Investors were pricing fewer BoE interest rate cuts in 2025 given the inflationary impact of higher government spending.

TAXES UP FOR BUSINESSES AND THE WEALTHY

Reeves announced a string of tax increases to meet her new rule for day-to-day spending to be in balance by 2030.

The rate of social security contributions paid by employers will rise by 1.2 percentage points to 15% from April, and a threshold at which firms start paying it will fall, generating an extra 25 billion pounds a year in five years’ time.

Company bosses warned that higher taxes, combined with planned new protections for workers and minimum wage rises, could undermine Labour’s growth ambitions.

“This is a tough budget for business,” Rain Newton-Smith, the Confederation of British Industry’s chief executive, said.

A cap on a tax on business profits was welcome but the overall rise in employer costs would “hit the ability to invest and ultimately make it more expensive to hire people or give pay rises,” she said.

Other revenue-raisers included changes to capital gains and inheritances and tax paid by private equity executives, non-domiciled residents, North Sea oil and gas firms and users of private jets and private schools.

But Reeves unexpectedly ruled out making more individuals pay basic and higher income tax rates after a freeze on the threshold for payments expires in 2028/29.

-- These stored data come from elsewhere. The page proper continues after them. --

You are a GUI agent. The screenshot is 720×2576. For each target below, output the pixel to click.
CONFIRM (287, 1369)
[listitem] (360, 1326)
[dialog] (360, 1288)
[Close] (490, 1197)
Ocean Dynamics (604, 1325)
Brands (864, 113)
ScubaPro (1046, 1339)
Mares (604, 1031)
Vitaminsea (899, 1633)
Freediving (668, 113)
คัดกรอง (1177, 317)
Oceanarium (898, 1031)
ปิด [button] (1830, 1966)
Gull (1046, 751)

She also extended a freeze on fuel duty and cut a tax on draught beer in pubs, measures that could help reverse a fall in support for Starmer’s fledgling government in opinion polls.

Asked by the BBC if she planned further similarly big tax increases in future, Reeves said: “This is not the sort of budget we would want to repeat, this is the budget that is needed to wipe the slate clean.”

In another significant move, Reeves said she would change a second fiscal rule to allow for more borrowing, paving the way for 100 billion pounds in investment over the next five years.

Reeves said she would now target a fall in public sector net financial liabilities as a share of the economy, rather than public sector net debt excluding the BoE.

The latest forecasts showed the government was on course to borrow almost 142 billion pounds more over the next five years than previously estimated.

Combined with higher taxes, the outlook for investors remained difficult, Neil Birrell, Chief Investment Officer with Premier Miton Investors, said.

“It’s likely that gilt and equity markets will view the package as not as bad as it could have been. But with the investment plans being long-term in nature, it doesn’t feel like a budget for growth,” he said.